== Segment start ==
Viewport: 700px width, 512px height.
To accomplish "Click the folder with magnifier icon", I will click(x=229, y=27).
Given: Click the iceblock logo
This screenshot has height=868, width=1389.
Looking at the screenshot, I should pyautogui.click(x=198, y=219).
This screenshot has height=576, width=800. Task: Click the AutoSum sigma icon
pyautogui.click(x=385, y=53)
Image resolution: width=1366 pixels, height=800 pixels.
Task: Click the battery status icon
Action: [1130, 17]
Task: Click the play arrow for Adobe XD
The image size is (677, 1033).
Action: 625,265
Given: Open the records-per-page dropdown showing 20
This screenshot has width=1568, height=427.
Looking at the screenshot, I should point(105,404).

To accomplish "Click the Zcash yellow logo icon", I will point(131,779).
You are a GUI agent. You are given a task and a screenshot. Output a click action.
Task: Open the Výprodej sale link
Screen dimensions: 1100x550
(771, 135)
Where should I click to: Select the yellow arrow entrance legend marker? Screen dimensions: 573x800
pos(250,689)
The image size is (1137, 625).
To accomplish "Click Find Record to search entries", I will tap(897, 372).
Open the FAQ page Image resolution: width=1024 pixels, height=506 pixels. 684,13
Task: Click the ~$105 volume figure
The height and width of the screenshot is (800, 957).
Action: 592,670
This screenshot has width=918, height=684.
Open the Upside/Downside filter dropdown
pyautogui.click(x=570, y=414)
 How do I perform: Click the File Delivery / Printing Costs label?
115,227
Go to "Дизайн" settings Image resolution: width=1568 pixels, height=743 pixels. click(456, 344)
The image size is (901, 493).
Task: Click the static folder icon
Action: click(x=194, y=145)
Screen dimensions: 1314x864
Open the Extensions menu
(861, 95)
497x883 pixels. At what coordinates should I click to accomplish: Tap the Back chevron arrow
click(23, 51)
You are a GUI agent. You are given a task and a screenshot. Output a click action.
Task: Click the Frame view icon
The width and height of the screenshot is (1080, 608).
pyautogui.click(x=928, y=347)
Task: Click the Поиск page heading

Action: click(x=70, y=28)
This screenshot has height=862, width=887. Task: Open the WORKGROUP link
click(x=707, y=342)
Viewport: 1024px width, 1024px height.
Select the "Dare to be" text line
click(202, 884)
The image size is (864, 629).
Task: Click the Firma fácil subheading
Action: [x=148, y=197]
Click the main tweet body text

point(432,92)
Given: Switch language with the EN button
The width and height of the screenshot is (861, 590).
== Segment end ==
- INSTRUCTIONS FOR THE TASK -
Copy every line of the data above exactly.

- WORKED SOLUTION -
Viewport: 700px width, 512px height.
To accomplish "Click the folder with magnifier icon", I will click(x=229, y=27).
Given: Click the iceblock logo
This screenshot has height=868, width=1389.
Looking at the screenshot, I should pyautogui.click(x=198, y=219).
This screenshot has height=576, width=800. Task: Click the AutoSum sigma icon
pyautogui.click(x=385, y=53)
Image resolution: width=1366 pixels, height=800 pixels.
Task: Click the battery status icon
Action: [1130, 17]
Task: Click the play arrow for Adobe XD
The image size is (677, 1033).
Action: 625,265
Given: Open the records-per-page dropdown showing 20
This screenshot has width=1568, height=427.
Looking at the screenshot, I should point(105,404).

To accomplish "Click the Zcash yellow logo icon", I will point(131,779).
You are a GUI agent. You are given a task and a screenshot. Output a click action.
Task: Open the Výprodej sale link
Screen dimensions: 1100x550
(771, 135)
Where should I click to: Select the yellow arrow entrance legend marker? Screen dimensions: 573x800
pos(250,689)
The image size is (1137, 625).
To accomplish "Click Find Record to search entries", I will tap(897, 372).
Open the FAQ page Image resolution: width=1024 pixels, height=506 pixels. 684,13
Task: Click the ~$105 volume figure
The height and width of the screenshot is (800, 957).
Action: 592,670
This screenshot has width=918, height=684.
Open the Upside/Downside filter dropdown
pyautogui.click(x=570, y=414)
 How do I perform: Click the File Delivery / Printing Costs label?
115,227
Go to "Дизайн" settings Image resolution: width=1568 pixels, height=743 pixels. click(456, 344)
The image size is (901, 493).
Task: Click the static folder icon
Action: click(x=194, y=145)
Screen dimensions: 1314x864
Open the Extensions menu
(861, 95)
497x883 pixels. At what coordinates should I click to accomplish: Tap the Back chevron arrow
click(23, 51)
You are a GUI agent. You are given a task and a screenshot. Output a click action.
Task: Click the Frame view icon
The width and height of the screenshot is (1080, 608).
pyautogui.click(x=928, y=347)
Task: Click the Поиск page heading

Action: click(x=70, y=28)
This screenshot has height=862, width=887. Task: Open the WORKGROUP link
click(x=707, y=342)
Viewport: 1024px width, 1024px height.
Select the "Dare to be" text line
click(202, 884)
The image size is (864, 629).
Task: Click the Firma fácil subheading
Action: [x=148, y=197]
Click the main tweet body text

point(432,92)
Given: Switch language with the EN button
The width and height of the screenshot is (861, 590).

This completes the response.